### Extract provided
[Start of Attachment]
This dialogue will bring together activists, scientists, artists, economists, thinkers, researchers, farmers, community leaders, political representatives, agents of technology and agroecology, to discuss how a paradigm shift in our agri-food system can help hold the sky above our heads and postpone the end of the world.
We will discuss the paths for a transition to an agrifood system that favours the maintenance of life, human and non-human, based on the concept of multispecies justice, which challenges anthropocentrism and human exceptionalism, and invites us to imagine ways in which we can access and take into consideration the interests of animals and nature when seeking social and environmental justice.
We will reflect together on how to mobilize rural producers who are now part of the destruction chains of livestock industry to be the agents of forest restoration and the fair transition towards plant-based agri-food systems which are healthy, sustainable and fair for all.
In other words, how to create the structural and cultural conditions so farmers can and want to abandon meat and soy production and transition their farms to produce plant foods for human consumption through regenerative practices?
[End of Attachment]
### Complete the following
1. Copy the passage of the agri-food dialogue text from "We will reflect" up to and including "through regenerative practices?".
2. Continue the text on the agri-food system dialogue from the point where it stops.

### Data under study
[Start of Attachment]
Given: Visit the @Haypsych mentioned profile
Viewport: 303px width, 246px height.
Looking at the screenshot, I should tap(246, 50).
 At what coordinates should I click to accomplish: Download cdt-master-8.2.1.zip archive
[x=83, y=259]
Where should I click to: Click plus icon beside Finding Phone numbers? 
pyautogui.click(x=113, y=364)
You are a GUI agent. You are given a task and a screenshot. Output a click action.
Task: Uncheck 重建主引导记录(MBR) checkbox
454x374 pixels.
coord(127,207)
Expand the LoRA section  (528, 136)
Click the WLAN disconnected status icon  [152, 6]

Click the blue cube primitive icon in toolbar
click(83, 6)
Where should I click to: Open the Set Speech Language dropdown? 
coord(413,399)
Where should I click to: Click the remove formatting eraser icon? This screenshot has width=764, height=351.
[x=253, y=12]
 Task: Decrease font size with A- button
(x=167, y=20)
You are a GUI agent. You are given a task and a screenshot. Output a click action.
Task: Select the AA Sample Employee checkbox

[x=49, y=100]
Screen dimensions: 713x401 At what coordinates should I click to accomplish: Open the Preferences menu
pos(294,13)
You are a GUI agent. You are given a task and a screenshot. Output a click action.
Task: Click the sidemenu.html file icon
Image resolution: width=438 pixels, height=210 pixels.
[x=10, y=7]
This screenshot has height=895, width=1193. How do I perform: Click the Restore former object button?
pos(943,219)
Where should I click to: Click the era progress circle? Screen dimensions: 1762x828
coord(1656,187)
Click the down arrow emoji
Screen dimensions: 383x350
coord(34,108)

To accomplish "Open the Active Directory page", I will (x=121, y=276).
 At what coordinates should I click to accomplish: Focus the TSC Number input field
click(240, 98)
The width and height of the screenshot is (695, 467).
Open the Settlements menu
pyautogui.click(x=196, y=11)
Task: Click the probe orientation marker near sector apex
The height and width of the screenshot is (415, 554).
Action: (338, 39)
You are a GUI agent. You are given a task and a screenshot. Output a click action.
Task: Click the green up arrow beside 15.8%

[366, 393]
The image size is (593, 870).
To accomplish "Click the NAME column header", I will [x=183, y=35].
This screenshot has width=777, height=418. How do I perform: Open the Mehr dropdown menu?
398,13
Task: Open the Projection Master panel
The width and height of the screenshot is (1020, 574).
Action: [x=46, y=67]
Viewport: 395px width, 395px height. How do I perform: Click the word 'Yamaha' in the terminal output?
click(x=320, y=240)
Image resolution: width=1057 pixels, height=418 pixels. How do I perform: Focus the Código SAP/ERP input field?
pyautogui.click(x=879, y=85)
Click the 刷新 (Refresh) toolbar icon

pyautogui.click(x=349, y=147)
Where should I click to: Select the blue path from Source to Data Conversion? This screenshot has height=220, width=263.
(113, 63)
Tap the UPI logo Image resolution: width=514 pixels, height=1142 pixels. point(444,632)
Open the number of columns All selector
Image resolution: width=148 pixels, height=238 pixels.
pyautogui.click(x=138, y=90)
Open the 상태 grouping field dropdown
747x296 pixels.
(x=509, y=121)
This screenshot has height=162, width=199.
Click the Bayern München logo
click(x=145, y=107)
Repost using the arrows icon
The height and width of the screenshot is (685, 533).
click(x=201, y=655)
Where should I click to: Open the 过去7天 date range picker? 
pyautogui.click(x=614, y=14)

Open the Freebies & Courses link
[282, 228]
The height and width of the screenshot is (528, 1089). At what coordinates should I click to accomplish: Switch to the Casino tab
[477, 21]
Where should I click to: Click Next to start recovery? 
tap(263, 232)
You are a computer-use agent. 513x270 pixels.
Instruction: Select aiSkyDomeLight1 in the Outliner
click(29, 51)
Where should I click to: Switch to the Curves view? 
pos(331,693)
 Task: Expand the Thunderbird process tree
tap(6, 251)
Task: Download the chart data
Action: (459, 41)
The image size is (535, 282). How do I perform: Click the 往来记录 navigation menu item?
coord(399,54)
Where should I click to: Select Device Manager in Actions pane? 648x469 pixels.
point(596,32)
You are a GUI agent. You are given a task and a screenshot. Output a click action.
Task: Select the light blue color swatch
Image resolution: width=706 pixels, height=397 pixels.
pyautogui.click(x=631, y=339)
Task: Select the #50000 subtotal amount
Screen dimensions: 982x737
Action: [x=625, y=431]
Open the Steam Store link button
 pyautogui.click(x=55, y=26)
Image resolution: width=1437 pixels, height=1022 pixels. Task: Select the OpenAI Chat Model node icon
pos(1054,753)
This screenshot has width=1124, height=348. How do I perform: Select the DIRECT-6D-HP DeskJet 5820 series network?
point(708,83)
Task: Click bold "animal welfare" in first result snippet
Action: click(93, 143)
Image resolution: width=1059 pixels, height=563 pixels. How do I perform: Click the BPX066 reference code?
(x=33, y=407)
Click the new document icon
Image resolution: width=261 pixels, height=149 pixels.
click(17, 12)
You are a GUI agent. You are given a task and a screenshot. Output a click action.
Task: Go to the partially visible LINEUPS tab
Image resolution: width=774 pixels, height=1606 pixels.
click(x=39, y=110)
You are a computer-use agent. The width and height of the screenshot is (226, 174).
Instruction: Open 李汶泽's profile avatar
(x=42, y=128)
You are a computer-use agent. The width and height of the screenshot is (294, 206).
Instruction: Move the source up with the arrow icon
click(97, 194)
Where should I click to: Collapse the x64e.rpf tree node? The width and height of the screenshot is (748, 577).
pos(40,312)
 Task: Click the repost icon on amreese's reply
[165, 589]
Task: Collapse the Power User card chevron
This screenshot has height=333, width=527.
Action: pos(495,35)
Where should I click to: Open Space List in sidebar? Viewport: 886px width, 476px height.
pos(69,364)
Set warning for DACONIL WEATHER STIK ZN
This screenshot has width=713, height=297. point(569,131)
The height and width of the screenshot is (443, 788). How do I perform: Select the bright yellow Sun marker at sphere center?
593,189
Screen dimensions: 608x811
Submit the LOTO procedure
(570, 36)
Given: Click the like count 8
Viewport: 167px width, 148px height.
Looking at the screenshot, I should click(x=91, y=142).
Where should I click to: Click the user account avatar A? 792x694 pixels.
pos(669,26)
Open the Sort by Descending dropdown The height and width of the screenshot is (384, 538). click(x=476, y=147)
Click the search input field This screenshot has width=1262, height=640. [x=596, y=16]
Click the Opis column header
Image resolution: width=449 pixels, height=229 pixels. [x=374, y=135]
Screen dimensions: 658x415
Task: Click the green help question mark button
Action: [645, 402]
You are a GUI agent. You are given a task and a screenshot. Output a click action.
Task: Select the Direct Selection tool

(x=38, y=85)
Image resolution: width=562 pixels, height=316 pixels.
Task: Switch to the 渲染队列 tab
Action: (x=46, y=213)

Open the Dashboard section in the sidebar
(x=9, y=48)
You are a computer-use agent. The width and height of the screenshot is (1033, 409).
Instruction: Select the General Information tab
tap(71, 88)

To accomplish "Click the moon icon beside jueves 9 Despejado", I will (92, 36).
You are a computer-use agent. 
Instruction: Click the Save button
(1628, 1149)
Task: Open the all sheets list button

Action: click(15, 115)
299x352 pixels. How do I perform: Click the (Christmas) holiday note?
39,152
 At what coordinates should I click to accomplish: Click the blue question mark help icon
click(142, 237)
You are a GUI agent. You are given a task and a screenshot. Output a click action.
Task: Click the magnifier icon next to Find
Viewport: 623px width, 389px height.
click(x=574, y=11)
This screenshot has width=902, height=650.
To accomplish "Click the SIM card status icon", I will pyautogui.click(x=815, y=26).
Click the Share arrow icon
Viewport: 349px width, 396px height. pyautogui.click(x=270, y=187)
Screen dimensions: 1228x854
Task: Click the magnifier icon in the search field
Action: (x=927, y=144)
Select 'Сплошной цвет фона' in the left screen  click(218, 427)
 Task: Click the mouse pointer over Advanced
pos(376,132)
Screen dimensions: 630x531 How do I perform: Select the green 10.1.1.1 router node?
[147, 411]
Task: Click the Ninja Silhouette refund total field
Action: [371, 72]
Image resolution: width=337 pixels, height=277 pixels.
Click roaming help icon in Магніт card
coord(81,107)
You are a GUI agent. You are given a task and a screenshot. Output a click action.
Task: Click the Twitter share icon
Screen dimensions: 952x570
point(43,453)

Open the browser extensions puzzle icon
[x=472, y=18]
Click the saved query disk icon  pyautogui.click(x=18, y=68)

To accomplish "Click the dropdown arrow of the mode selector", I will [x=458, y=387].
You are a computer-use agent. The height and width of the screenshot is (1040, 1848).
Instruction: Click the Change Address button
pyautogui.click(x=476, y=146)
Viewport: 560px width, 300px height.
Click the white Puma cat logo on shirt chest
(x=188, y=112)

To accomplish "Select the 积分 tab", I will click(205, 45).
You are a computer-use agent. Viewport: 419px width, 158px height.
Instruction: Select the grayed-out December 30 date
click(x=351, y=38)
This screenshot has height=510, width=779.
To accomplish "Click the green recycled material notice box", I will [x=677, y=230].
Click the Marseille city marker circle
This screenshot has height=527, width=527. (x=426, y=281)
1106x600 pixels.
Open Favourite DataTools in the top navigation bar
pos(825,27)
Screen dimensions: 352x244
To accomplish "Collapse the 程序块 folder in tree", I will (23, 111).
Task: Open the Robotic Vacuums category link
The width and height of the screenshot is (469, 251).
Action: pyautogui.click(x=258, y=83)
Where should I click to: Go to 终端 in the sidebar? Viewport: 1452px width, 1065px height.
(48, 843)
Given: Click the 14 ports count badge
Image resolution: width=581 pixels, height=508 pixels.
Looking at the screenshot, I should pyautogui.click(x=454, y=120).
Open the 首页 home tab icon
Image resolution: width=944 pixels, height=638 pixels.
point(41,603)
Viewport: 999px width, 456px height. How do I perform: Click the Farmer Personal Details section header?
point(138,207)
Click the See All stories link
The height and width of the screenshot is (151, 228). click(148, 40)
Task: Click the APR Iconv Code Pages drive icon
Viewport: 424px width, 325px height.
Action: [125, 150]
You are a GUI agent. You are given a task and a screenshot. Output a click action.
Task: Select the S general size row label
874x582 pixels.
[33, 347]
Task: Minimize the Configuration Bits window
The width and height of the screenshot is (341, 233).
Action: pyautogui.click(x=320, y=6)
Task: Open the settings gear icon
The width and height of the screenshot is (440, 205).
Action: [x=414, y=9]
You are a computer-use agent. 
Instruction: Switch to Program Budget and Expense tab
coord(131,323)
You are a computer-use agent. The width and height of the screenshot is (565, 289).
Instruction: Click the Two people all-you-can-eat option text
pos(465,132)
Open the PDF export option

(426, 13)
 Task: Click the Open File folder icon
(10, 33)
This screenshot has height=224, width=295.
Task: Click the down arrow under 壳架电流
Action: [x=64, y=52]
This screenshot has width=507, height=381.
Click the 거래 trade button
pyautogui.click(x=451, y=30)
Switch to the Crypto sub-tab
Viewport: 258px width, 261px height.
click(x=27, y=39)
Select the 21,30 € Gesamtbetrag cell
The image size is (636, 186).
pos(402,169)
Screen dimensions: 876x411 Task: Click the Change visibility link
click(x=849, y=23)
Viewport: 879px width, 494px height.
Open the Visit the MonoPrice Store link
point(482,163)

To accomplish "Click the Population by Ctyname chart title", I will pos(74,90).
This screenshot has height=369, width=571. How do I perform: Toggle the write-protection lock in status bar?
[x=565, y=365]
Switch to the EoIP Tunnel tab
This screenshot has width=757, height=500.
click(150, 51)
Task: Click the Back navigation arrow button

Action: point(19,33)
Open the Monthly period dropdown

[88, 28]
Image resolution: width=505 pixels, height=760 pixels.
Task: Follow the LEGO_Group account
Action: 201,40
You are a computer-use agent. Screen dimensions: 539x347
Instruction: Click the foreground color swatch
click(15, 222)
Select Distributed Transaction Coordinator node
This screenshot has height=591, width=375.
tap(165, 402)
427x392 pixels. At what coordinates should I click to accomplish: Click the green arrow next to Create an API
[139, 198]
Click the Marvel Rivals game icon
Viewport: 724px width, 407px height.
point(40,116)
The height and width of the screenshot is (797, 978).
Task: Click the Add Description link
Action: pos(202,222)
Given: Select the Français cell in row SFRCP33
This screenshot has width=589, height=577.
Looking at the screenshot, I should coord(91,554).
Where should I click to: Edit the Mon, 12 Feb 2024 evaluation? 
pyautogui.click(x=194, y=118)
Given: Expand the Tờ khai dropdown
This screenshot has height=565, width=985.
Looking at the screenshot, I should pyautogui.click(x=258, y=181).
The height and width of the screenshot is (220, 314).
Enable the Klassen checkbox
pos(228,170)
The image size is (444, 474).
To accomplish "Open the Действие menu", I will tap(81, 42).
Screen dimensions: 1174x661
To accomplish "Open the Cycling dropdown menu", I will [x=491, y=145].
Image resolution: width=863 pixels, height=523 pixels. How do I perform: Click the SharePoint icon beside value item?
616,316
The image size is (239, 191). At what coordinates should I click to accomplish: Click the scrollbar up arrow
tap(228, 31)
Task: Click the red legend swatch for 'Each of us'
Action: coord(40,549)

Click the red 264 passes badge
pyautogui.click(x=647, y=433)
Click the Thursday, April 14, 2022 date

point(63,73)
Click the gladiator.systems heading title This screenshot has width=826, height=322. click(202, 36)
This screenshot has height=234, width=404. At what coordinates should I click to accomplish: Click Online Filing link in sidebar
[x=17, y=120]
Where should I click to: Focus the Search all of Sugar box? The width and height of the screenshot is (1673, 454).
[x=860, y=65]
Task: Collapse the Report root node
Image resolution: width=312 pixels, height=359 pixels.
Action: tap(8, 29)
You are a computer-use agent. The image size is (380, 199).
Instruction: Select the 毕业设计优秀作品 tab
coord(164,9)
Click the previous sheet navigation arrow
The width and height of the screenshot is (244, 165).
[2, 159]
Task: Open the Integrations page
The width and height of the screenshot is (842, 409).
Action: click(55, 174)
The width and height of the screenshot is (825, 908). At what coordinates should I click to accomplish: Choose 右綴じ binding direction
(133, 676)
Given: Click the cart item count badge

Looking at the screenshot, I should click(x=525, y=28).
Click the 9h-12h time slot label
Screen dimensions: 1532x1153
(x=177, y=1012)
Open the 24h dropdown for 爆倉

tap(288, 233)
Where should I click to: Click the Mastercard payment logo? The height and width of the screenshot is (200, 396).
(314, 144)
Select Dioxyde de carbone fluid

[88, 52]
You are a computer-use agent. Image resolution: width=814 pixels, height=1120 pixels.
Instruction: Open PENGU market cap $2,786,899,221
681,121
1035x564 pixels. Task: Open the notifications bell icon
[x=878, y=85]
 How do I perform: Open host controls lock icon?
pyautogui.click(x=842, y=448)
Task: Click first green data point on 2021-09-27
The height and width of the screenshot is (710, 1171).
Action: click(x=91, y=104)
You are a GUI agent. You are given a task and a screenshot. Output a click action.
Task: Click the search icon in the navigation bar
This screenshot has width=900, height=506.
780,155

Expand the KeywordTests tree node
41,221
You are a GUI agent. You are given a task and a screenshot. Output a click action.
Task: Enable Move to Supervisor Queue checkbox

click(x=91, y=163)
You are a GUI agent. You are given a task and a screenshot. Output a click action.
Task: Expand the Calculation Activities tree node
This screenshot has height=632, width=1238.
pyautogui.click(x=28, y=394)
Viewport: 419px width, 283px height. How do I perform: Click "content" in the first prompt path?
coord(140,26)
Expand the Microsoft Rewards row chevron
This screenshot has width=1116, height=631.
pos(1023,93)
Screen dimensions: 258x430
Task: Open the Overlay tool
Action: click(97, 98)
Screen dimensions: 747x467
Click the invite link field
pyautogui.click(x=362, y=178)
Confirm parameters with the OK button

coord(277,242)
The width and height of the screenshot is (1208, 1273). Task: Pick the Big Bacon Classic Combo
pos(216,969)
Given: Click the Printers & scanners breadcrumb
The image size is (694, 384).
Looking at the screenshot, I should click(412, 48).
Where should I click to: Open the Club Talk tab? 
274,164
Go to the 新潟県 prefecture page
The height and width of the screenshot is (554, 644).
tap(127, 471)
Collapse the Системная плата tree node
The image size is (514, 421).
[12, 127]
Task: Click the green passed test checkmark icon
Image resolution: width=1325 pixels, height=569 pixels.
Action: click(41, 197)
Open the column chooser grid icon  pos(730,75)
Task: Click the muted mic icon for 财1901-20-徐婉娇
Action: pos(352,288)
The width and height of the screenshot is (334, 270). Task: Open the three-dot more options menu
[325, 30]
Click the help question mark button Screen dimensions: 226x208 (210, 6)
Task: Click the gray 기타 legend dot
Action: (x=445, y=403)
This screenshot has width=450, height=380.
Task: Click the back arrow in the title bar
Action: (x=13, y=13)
[End of Attachment]
### Responses for each task
1.
We will reflect together on how to mobilize rural producers who are now part of the destruction chains of livestock industry to be the agents of forest restoration and the fair transition towards plant-based agri-food systems which are healthy, sustainable and fair for all.
In other words, how to create the structural and cultural conditions so farmers can and want to abandon meat and soy production and transition their farms to produce plant foods for human consumption through regenerative practices?

2.
Together we will seek to answer questions such as: if livestock on an industrial scale and monoculture of grains for animal feed are the main vectors of destruction in the Amazon, what would be the vectors for its recovery? What experiences can serve as a reference and horizon? What kind of rural transition model can we build in the Global South that can radiate from the center of the world (Amazon) to all corners of the planet? Which food production practices of indigenous and traditional peoples can inform or inspire this transition model? What kind of imagination and political will is needed to enable such a transition? What kind of food, fiscal, tax, agrarian, financial public policies can favor such an agri-food economy? How can we guarantee fair and sustainable income and jobs for all communities and workers who today depend economically on agribusiness and would be affected by such a transition? How can small farmers producing food of plant origin through regenerative practices be considered the national champions instead of the large corporations which explore nature, humans and animals? What kind of science, technologies and innovations can assist in the establishment of an agri-food system focused on people and not products, on collective good living and not on individual profit?
If cattle and soy are, in this context, technologies of death, what kind of technologies of life can we help to proliferate to face them? What alliances do we need to forge between human and non-human communities, between ancestral technologies and modern technologies, between Western science and traditional knowledge to promote a just agrifood transition starting in the Amazon that does not leave anyone behind?